The Destructive Path of Unforgiveness
Forgiveness: Pathway To Freedom / Forgiveness; Freedom; Unforgiveness / 1 Samuel 18:28–29
This message deals with the destructive effects of an unforgiving spirit.
This is the second message in the series.
ETS: King Saul bore the consequences of allowing an unforgiving spirit to rule his life.
ESS: An unforgiving spirit will make a fool of anyone.
OSS: Believers will repent of an unforgiving spirit.
PQ: Where does an unforgiving spirit lead a person?
UW: Steps
1 Samuel 18:28-29
28 When Saul realized that the Lord was with David and how much his daughter Michal loved him, 29 Saul became even more afraid of him, and he remained David’s enemy for the rest of his life.
A. What we learned last week:
1- Forgiveness has three essential elements:
a. injury
b. a debt resulting from the injury
c. a cancellation of the debt
B- When the process of forgiveness is cut-short of its completion, the individual becomes fixated in the second part.
1- Since the debt is not cancelled, the debtor is fixated in the demand payment mode.
2- The one who committed the offence is held hostage until payment is made in full.
3- When the debt is not paid in full, the debtor is forced into a path that has devastating results on the debtor.
C- In our text, we find an intriguing situation:
1. David had been sent by his father Jesse to check on his brothers in the battlefield.
2. David had Killed the Philistine Giant Goliath.
3. The Israelite women in the victory processional praised for David for the victory over the Philistines, offering higher compliments to David than the King, thereby offending Saul.
4. Even though David had done nothing to Saul, there was a perceived offence for which Saul irrationally held David responsible.
5. Saul’s unforgiving spirit led him down a dangerous path.
a. Dangerous for himself.
b. Dangerous for his family.
c. Dangerous for David.
d. Dangerous for troops loyal to both David and Saul.
e. Dangerous for Israel.
D. Harboring an unforgiving spirit will lead any individual down a destructive path for that person and will affect scores of people around them.
TS: Notice the steps that King Saul took as he walked the pathway of unforgiveness.

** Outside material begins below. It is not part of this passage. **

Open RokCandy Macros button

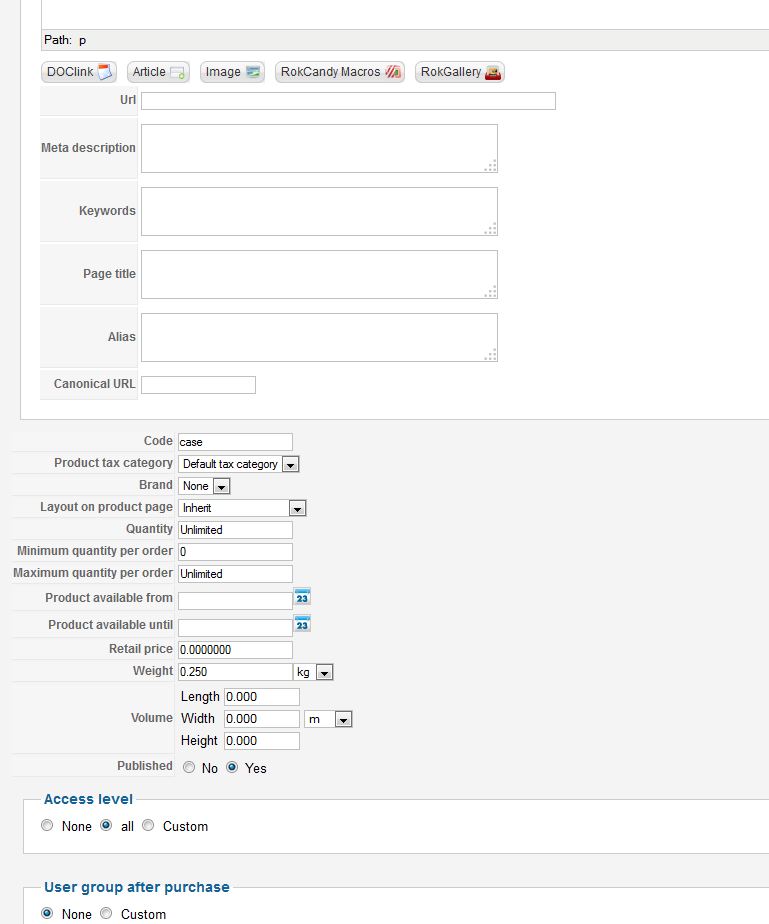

A- JEALOUSY (1 Samuel 18:8-9)

8 This made Saul very angry. “What’s this?” he said. “They credit David with ten thousands and me with only thousands. Next they’ll be making him their king!” 9 So from that time on Saul kept a jealous eye on David.
1. Saul allowed the accolades of the people to create the illusion that David was his enemy.
a. The perceived threat caused Saul to distrust David, resulting in jealousy.
2. When there is an offence or perceived offence that is not dealt with and forgiven, Jealousy and distrust begin to set in.
a. Jealousy has no place in a believer’s life.
(1 Peter 2:1)
1 So get rid of all evil behavior. Be done with all deceit, hypocrisy, jealousy, and all unkind speech.

B. ANXIETY (1 Samuel 18:12- 16).

12 Saul was then afraid of David, for the Lord was with David and had turned away from Saul. 13 Finally, Saul sent him away and appointed him commander over 1,000 men, and David faithfully led his troops into battle. 14 David continued to succeed in everything he did, for the Lord was with him. 15 When Saul recognized this, he became even more afraid of him. 16 But all Israel and Judah loved David because he was so successful at leading his troops into battle.
1. Saul became anxious and fearful of David. He became obsessed with the perceived threat.
a. Saul was consumed by his fear and anxiety, while David faithfully carried out his assigned duties.
2. The longer that an unforgiving spirit is allowed to exist, the higher our anxiety and fear levels rise.
a. Whether the offence is real or perceived is immaterial. If the issue is not dealt with through forgiveness, the greater the fear and anxiety levels will continue to grow in our hearts and minds.
(Luke 12:25-26)
25 Can all your worries add a single moment to your life? 26 And if worry can’t accomplish a little thing like that, what’s the use of worrying over bigger things?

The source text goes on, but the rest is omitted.